Non tutti i conti in Svizzera di cittadini austriaci sono rimasti anonimi. In base all’accordo, 13.592 titolari hanno preferito beneficiare della opportunità di mettersi in regola, senza incorrere in sanzioni, dichiarando semplicemente al fisco quanto avevano affidato alle banche svizzere. Il loro patrimonio all’estero ammonta complessivamente a 4,4 miliardi, che ora saranno tassati direttamente dal fisco austriaco, senza l’intermediazione svizzera.

 

La ministra Fekter li ha definiti “evasori pentiti”. Un “ravvedimento” che l’accordo fiscale ha sicuramente incentivato, riducendo anche per il futuro la propensione alla fuga di capitali in Svizzera.

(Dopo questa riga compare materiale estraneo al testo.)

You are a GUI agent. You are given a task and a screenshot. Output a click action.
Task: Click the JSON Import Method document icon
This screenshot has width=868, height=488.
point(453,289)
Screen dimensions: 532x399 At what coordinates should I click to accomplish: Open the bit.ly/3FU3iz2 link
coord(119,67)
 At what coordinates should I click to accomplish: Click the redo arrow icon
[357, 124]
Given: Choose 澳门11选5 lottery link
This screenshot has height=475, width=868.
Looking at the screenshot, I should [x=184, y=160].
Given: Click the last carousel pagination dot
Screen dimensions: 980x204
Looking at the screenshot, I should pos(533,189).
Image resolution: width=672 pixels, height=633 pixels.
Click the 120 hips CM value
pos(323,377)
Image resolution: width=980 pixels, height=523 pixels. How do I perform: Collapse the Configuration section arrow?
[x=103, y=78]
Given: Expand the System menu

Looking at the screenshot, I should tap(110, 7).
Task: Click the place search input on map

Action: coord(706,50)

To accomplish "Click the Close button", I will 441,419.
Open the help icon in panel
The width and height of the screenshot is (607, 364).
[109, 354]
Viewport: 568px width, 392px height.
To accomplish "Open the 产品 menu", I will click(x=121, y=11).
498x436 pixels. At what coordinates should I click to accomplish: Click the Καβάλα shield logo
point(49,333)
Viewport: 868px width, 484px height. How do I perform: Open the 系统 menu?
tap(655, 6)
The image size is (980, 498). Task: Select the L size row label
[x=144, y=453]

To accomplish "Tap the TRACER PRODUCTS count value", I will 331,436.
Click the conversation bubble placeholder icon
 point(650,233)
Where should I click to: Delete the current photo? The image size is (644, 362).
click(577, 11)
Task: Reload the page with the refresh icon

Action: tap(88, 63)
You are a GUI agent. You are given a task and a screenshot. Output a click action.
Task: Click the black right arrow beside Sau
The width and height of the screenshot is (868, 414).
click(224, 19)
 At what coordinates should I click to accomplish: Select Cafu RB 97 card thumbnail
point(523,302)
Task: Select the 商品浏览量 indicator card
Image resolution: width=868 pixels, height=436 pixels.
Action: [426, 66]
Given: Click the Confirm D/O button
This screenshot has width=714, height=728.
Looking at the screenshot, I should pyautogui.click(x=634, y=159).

Ma i 4,4 miliardi ora emersi rappresentano probabilmente soltanto la punta di un iceberg, le cui dimensioni erano stimate inizialmente in 15-25 miliardi di euro, mentre secondo calcoli più recenti salirebbero addirittura a 43 miliardi.

 

La ministra Fekter si è dichiarata molto soddisfatta per il risultato raggiunto, che le consentirà di rispettare le previsioni di bilancio. Ma il suo punto di vista non è condiviso da tutti. I Verdi, per esempio, sottolineano l’iniquità del trattamento riservato ai 13.592 evasori fiscali che si sono autodenunciati e che ora se la caveranno con una modesta sanzione fiscale, nemmeno alla lontana paragonabile con quanto versano al fisco i contribuenti in regola. I favorevoli all’accordo, dal canto loro, replicano che altrimenti i “rifugiati” in Svizzera avrebbero continuato indisturbati a non pagare nemmeno un centesimo di tasse.